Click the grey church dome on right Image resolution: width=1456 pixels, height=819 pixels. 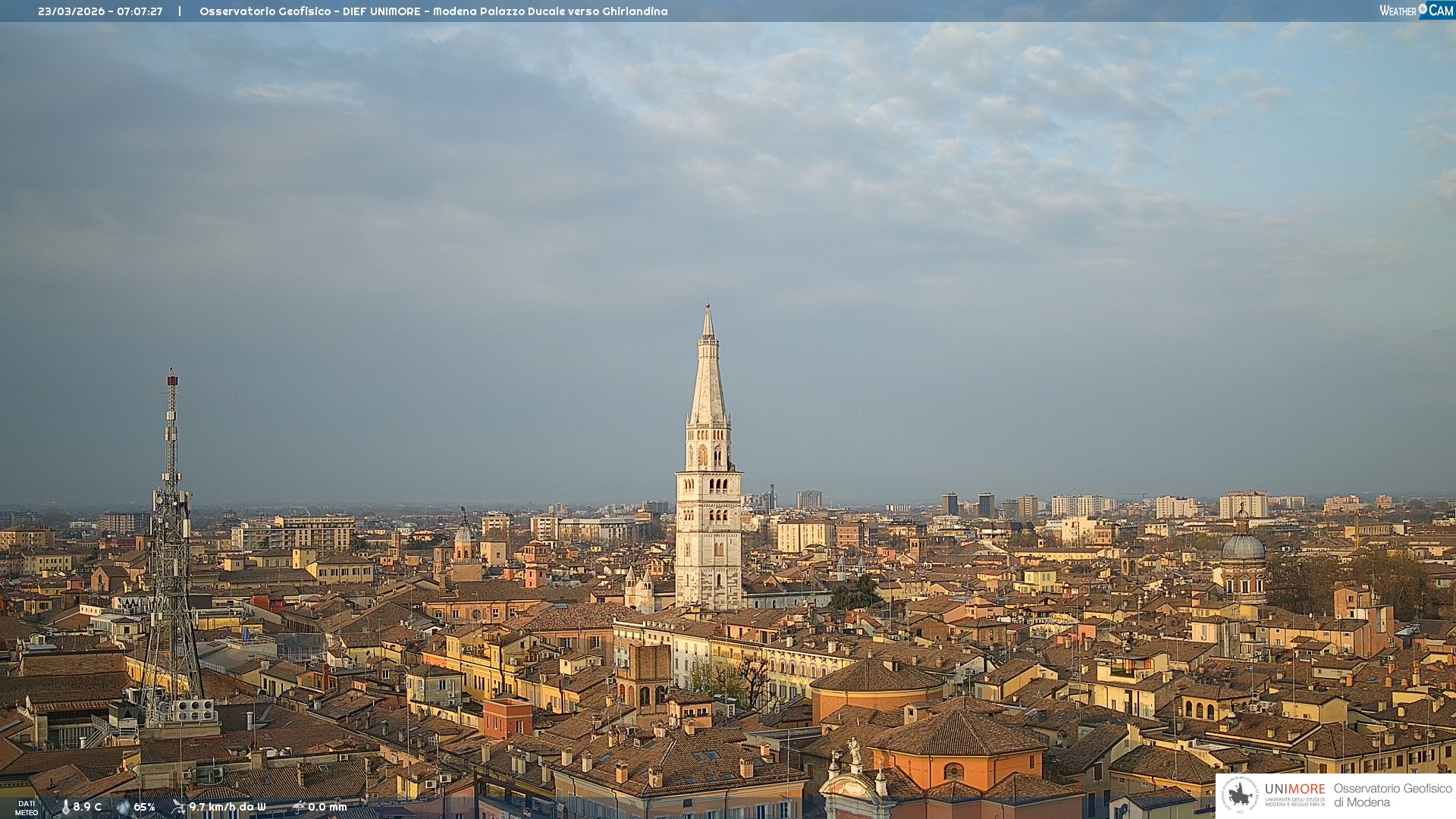point(1243,548)
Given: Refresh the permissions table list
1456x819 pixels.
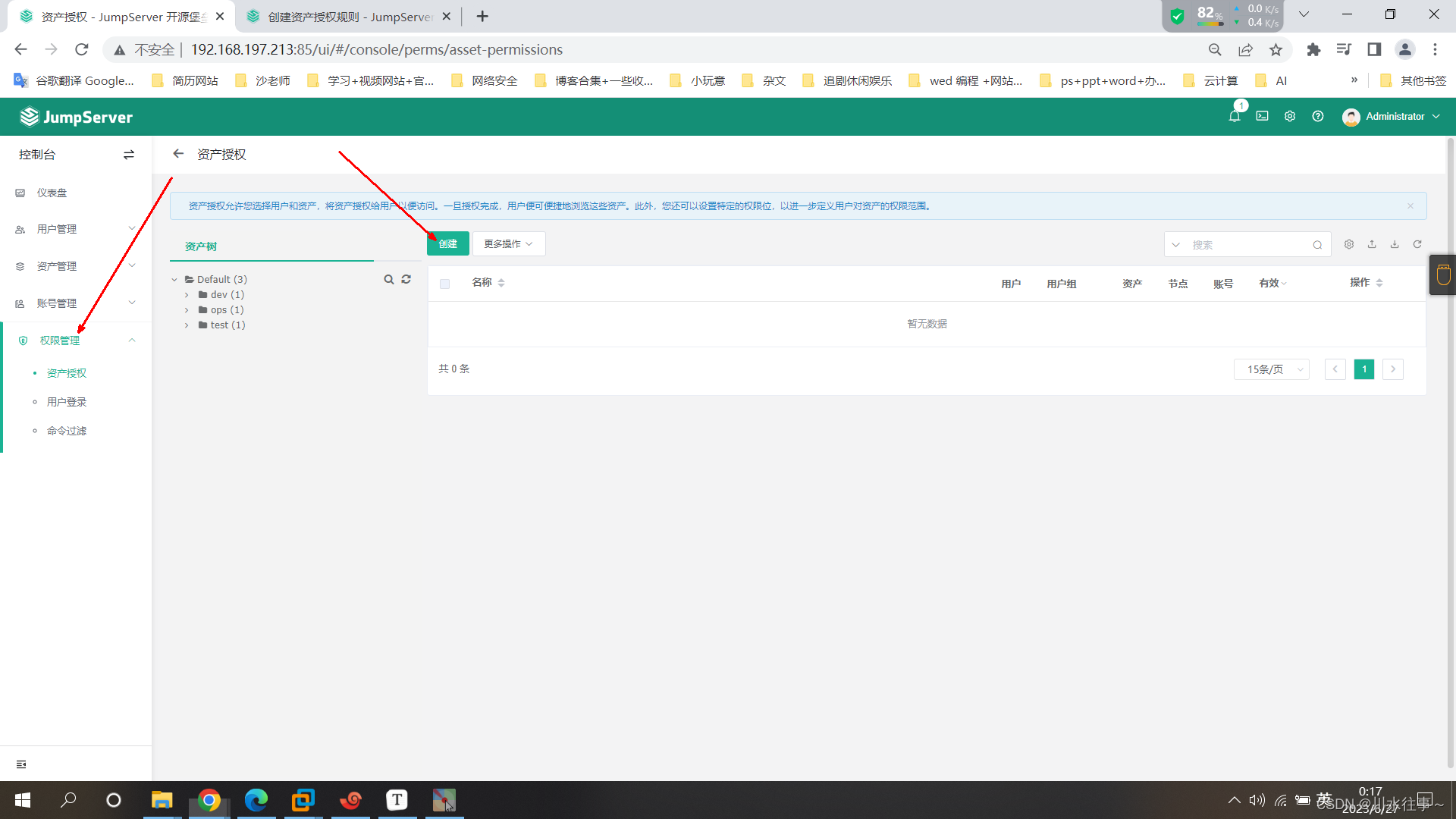Looking at the screenshot, I should pyautogui.click(x=1417, y=245).
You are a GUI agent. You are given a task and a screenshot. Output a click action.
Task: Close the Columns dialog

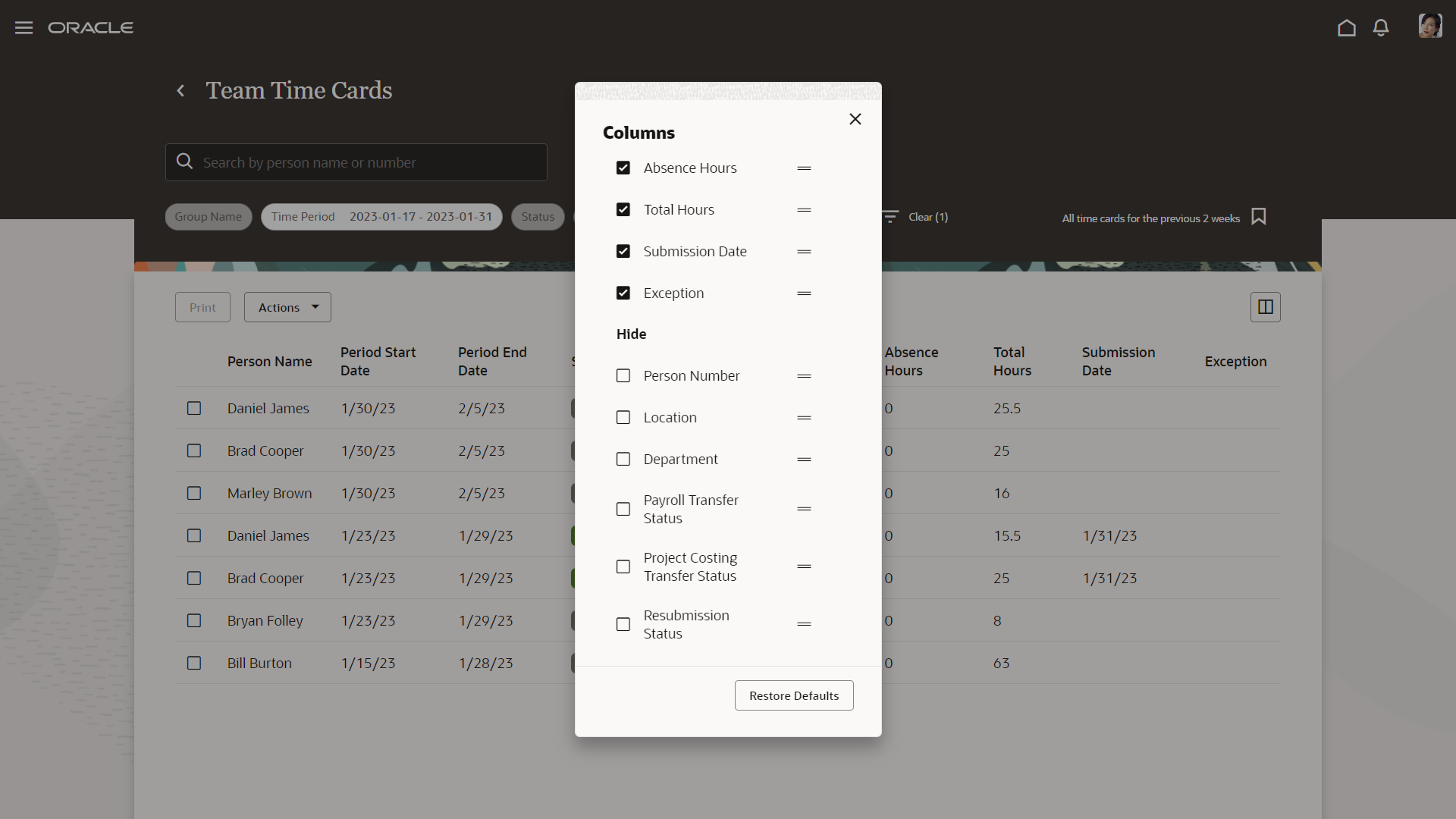pos(855,119)
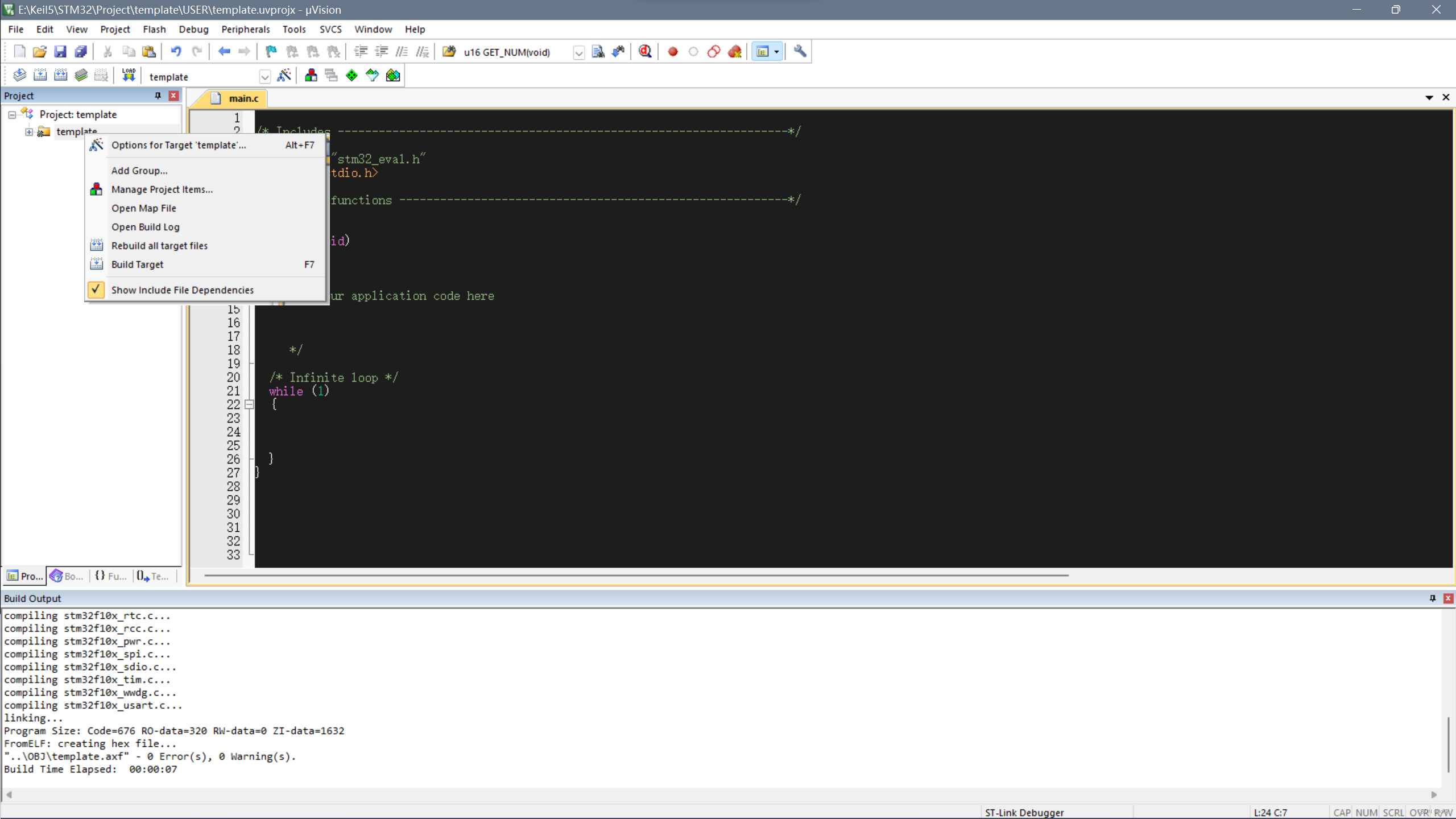
Task: Select the Rebuild all target files toolbar icon
Action: [x=60, y=75]
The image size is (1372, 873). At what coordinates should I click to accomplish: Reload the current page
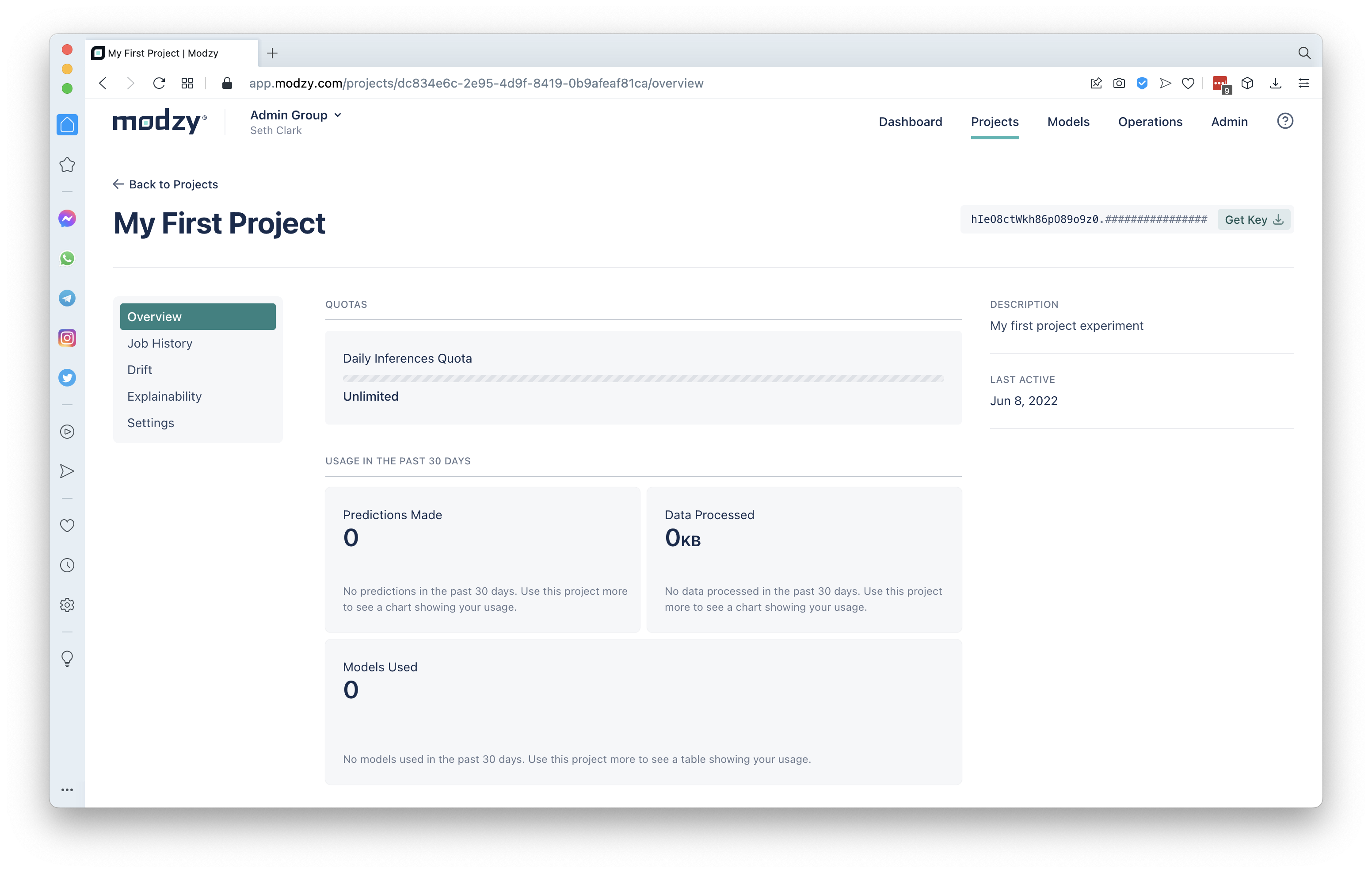pos(159,83)
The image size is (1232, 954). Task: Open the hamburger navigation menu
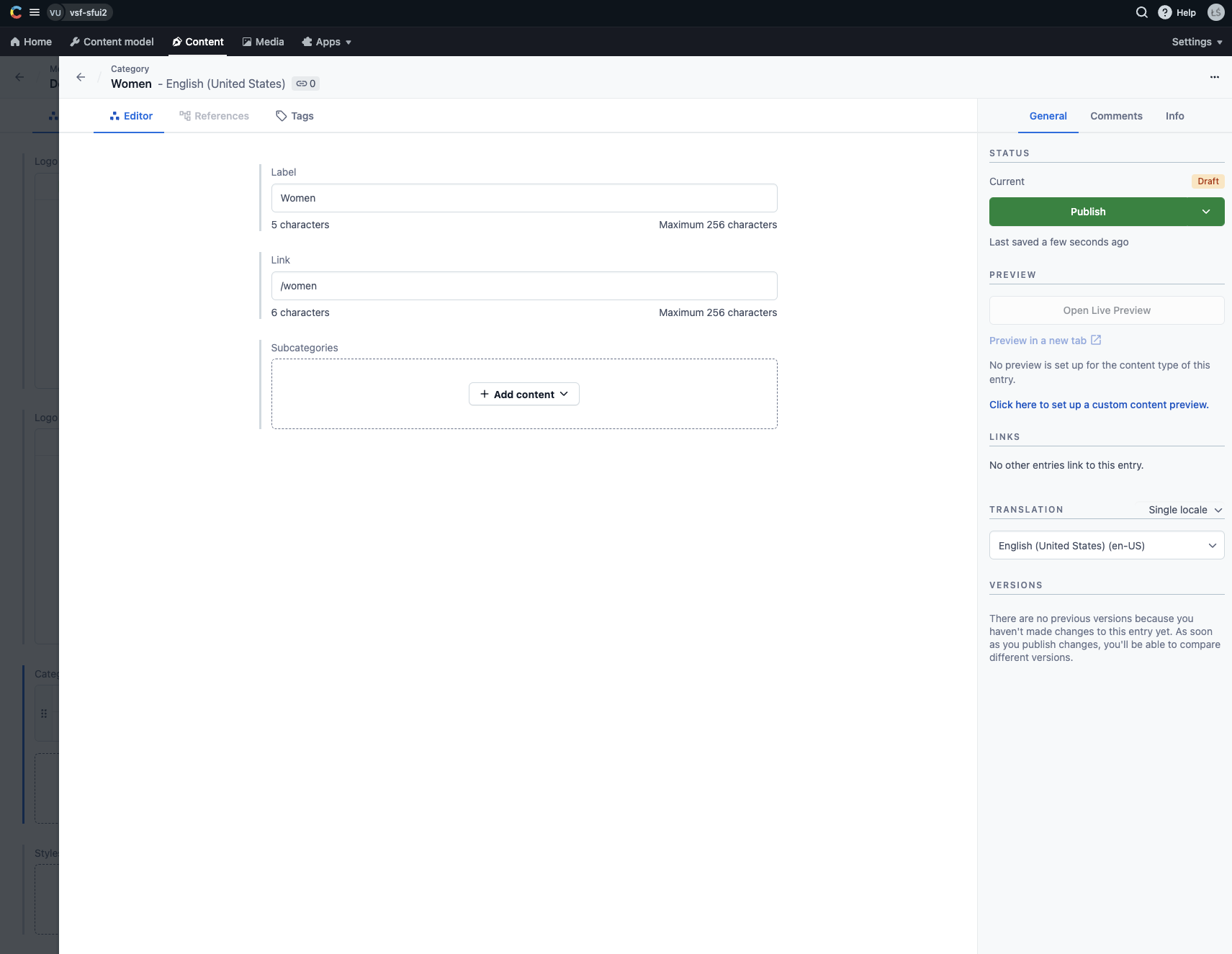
****
→ WORK TO BE COMPLETED
Pictures are to be left out, and each line from the one that contains "Task: Close the Columns dialog" through the end of the listing is to be copied exactly.

→ WRITTEN RESPONSE
Task: Close the Columns dialog

pos(855,119)
Task: Select the Rebuild all target files toolbar icon
Action: [x=60, y=75]
The image size is (1372, 873). At what coordinates should I click to accomplish: Reload the current page
pos(159,83)
The image size is (1232, 954). Task: Open the hamburger navigation menu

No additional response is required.